> Objective: Update the entries below by replacing every "Screen dimensions" with "Display size". Keep everything else the same.

> Stored dataset items:

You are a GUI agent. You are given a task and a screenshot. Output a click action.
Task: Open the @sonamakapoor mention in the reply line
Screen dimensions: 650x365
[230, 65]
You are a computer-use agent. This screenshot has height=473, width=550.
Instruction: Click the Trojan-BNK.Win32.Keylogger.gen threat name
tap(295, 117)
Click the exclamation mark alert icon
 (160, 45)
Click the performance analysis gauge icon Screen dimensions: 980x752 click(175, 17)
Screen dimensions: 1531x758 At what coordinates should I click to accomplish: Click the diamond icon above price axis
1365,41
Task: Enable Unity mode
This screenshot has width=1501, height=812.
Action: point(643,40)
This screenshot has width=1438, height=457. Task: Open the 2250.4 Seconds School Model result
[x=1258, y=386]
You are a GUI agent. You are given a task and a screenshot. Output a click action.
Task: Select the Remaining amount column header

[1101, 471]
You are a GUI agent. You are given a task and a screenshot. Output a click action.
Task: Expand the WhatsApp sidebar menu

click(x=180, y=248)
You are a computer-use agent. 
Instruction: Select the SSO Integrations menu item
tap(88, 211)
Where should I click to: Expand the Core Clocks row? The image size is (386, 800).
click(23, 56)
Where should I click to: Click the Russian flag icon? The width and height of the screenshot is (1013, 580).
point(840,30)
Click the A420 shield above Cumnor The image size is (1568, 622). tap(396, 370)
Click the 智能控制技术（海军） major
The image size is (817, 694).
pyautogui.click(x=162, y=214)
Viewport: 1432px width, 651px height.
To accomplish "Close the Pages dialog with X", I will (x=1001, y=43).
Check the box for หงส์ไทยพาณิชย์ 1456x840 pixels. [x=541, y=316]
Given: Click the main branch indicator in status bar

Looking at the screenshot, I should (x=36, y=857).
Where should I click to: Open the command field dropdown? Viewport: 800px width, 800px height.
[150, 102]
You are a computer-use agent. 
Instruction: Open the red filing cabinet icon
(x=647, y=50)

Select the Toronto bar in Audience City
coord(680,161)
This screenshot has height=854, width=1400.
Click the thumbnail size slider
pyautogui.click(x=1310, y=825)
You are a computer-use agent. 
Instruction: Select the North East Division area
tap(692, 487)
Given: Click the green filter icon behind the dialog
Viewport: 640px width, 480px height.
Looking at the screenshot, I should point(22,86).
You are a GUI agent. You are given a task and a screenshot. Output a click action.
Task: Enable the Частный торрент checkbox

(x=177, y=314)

> Written response:
You are a GUI agent. You are given a task and a screenshot. Output a click action.
Task: Open the @sonamakapoor mention in the reply line
Display size: 650x365
[230, 65]
You are a computer-use agent. This screenshot has height=473, width=550.
Instruction: Click the Trojan-BNK.Win32.Keylogger.gen threat name
tap(295, 117)
Click the exclamation mark alert icon
 (160, 45)
Click the performance analysis gauge icon Display size: 980x752 click(175, 17)
Display size: 1531x758 At what coordinates should I click to accomplish: Click the diamond icon above price axis
1365,41
Task: Enable Unity mode
This screenshot has width=1501, height=812.
Action: point(643,40)
This screenshot has width=1438, height=457. Task: Open the 2250.4 Seconds School Model result
[x=1258, y=386]
You are a GUI agent. You are given a task and a screenshot. Output a click action.
Task: Select the Remaining amount column header

[1101, 471]
You are a GUI agent. You are given a task and a screenshot. Output a click action.
Task: Expand the WhatsApp sidebar menu

click(x=180, y=248)
You are a computer-use agent. 
Instruction: Select the SSO Integrations menu item
tap(88, 211)
Where should I click to: Expand the Core Clocks row? The image size is (386, 800).
click(23, 56)
Where should I click to: Click the Russian flag icon? The width and height of the screenshot is (1013, 580).
point(840,30)
Click the A420 shield above Cumnor The image size is (1568, 622). tap(396, 370)
Click the 智能控制技术（海军） major
The image size is (817, 694).
pyautogui.click(x=162, y=214)
Viewport: 1432px width, 651px height.
To accomplish "Close the Pages dialog with X", I will (x=1001, y=43).
Check the box for หงส์ไทยพาณิชย์ 1456x840 pixels. [x=541, y=316]
Given: Click the main branch indicator in status bar

Looking at the screenshot, I should (x=36, y=857).
Where should I click to: Open the command field dropdown? Viewport: 800px width, 800px height.
[150, 102]
You are a computer-use agent. 
Instruction: Open the red filing cabinet icon
(x=647, y=50)

Select the Toronto bar in Audience City
coord(680,161)
This screenshot has height=854, width=1400.
Click the thumbnail size slider
pyautogui.click(x=1310, y=825)
You are a computer-use agent. 
Instruction: Select the North East Division area
tap(692, 487)
Given: Click the green filter icon behind the dialog
Viewport: 640px width, 480px height.
Looking at the screenshot, I should point(22,86).
You are a GUI agent. You are given a task and a screenshot. Output a click action.
Task: Enable the Частный торрент checkbox

(x=177, y=314)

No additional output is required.